Febrero, jueves y domingo han sido excusa para sacarle el cuerpo al drama nacional. Tal vez se nos reproche no haberle dispensado en esta oportunidad la atención debida a la homérica odisea de Juan Guaidó, una ofensiva diplomática que magnifica su estatura política y, debemos reconocer —a pesar de nuestra atávica aversión al pitiyankismo, por aquello del Big Stick, la Doctrina Monroe, las fucking banana republics, entre otras manifestaciones de la política exterior norteamericana—, el Trumpetazo le consolida como líder indiscutible de la oposición democrática y el candidato de mayores méritos para conducir la transición.

Seguramente era de rigor ocuparse hoy 9 de febrero, día de Santa Apolonia, patrona de los dentistas, de un asunto de innegable interés nacional.
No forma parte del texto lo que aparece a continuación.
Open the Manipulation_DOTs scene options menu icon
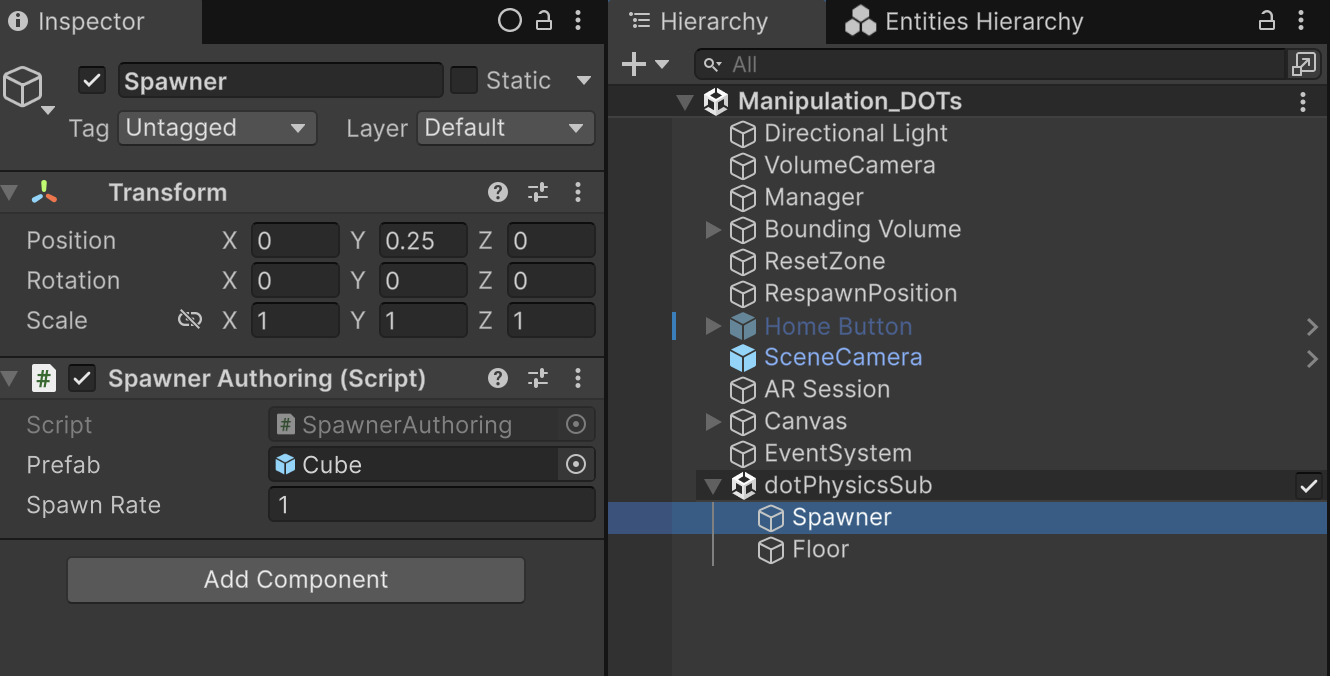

Y del coronavirus e incluso de la frívola entrega de los premios Oscar, sobre todo, porque en virtud de la hegemonía comunicacional roja, ya no hay entretenimiento impreso y no acude El Príncipe Valiente al encuentro dominical. Tampoco El Fantasma, y echamos en falta a Olafo y Lorenzo Parachoques; pero, ya lo dije: garabateé las precedentes divagaciones el insufrible jueves. Y ya se sabe, San Joderse cayó jueves.